» **TEXTO PROPORCIONADO**:
Si la escribes me parece muy ambigua, y - pero no soy española - la entendería probablemente de la manera descrita por Sigianga: 'Auch ihm ging es immer um die Macht.' Auch ihm - wie vielen anderen seiner Zeitgenossen / vielen anderen Mitgliedern seiner Familie / vielen anderen vor ihm.

Pero veo que los dos adverbios 'también' y 'siempre' presentan un problema ...

Espero haberte ayudado.


----------



## lady jekyll

muycuriosa said:


> A mi parecer se podría entender esa frase como la en alemán si alguien la dijera, es decir con la intonación y con la pausa después de 'a él' que hace falta.
> 
> Si la escribes me parece muy ambigua, y - pero no soy española - la entendería probablemente de la manera descrita por Sigianga: 'Auch ihm ging es immer um die Macht.' Auch ihm - wie vielen anderen seiner Zeitgenossen / vielen anderen Mitgliedern seiner Familie / vielen anderen vor ihm.
> 
> Pero veo que los dos adverbios 'también' y 'siempre' presentan un problema ...
> 
> Espero haberte ayudado.



Sí, me has ayudado y mucho. Gracias por tu paciencia. 

¡Hasta el próximo hilo!


----------



## muycuriosa

lady jekyll said:


> ¡Hasta el próximo hilo!


 
¡Eso es!


----------

» **DATOS DE ORIGEN**:
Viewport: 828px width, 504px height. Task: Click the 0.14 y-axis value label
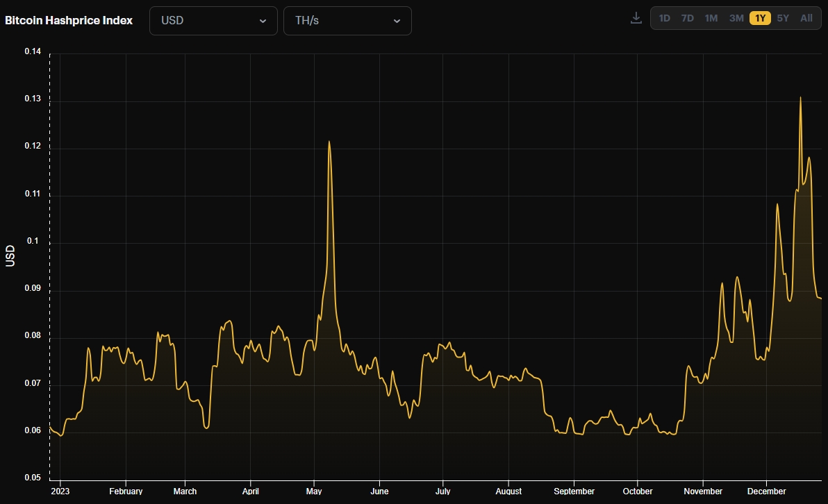pyautogui.click(x=32, y=52)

» **CONSIGNA**: Según el texto proporcionado, ¿qué dos adverbios presentan un problema?

» **SOLUCIÓN DEL EJERCICIO**: 'También' y 'siempre'.